**Data section**

------

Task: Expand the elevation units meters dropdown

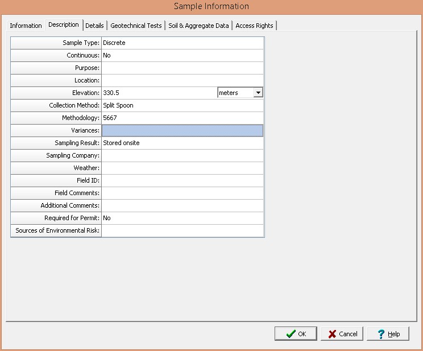Action: point(258,93)
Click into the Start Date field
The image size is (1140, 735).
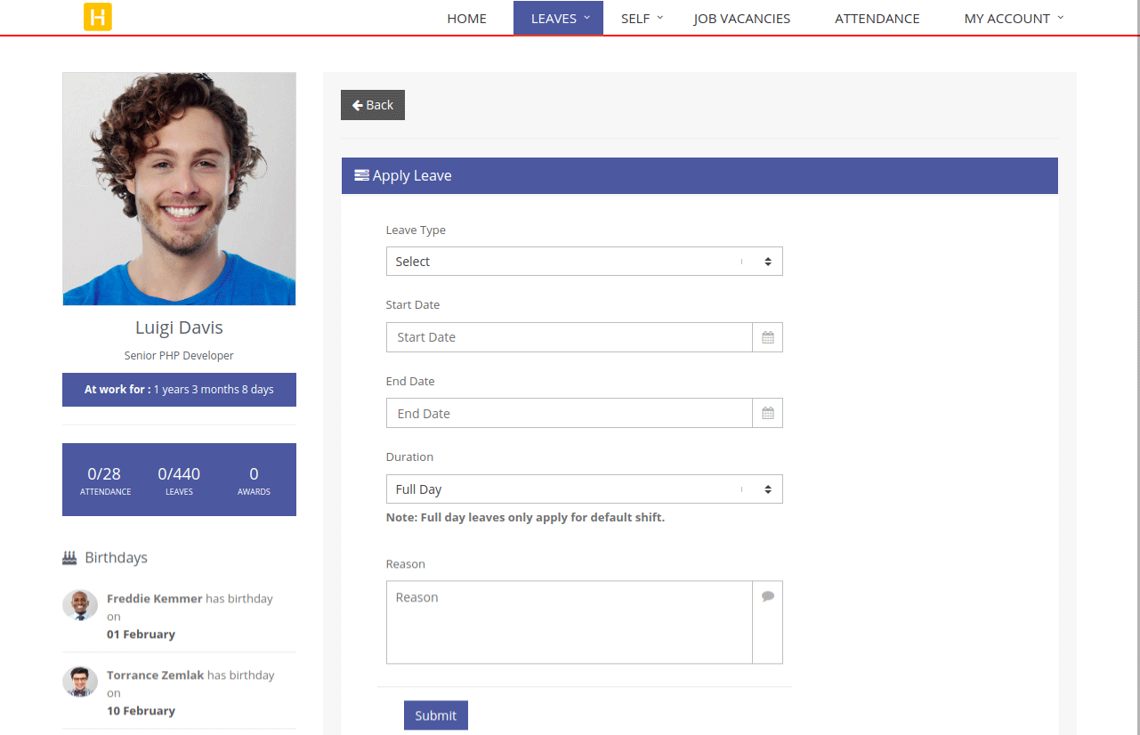pyautogui.click(x=570, y=337)
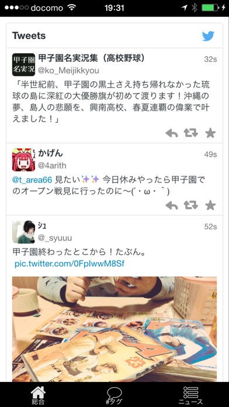The width and height of the screenshot is (229, 407).
Task: Open かげん's red-haired avatar
Action: pyautogui.click(x=23, y=160)
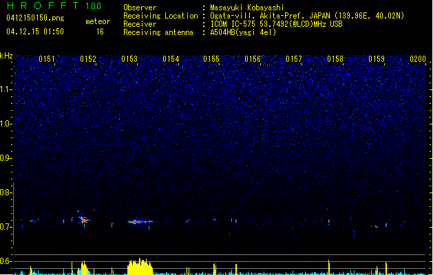Click the 0158 time marker
The width and height of the screenshot is (433, 275).
(x=335, y=59)
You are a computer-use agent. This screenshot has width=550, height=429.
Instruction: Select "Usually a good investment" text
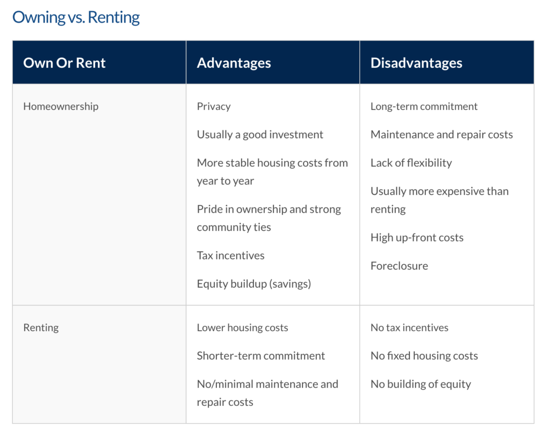(x=260, y=135)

------

**Description of the task**
Each record must be quoted in full and exactly. Do not include the pictures.

**Result of this exercise**
Task: Expand the elevation units meters dropdown

Action: point(258,93)
Click into the Start Date field
The image size is (1140, 735).
pyautogui.click(x=570, y=337)
The width and height of the screenshot is (229, 407).
Task: Open かげん's red-haired avatar
Action: pyautogui.click(x=23, y=160)
Click the 0158 time marker
The width and height of the screenshot is (433, 275).
(x=335, y=59)
You are a computer-use agent. This screenshot has width=550, height=429.
Instruction: Select "Usually a good investment" text
(x=260, y=135)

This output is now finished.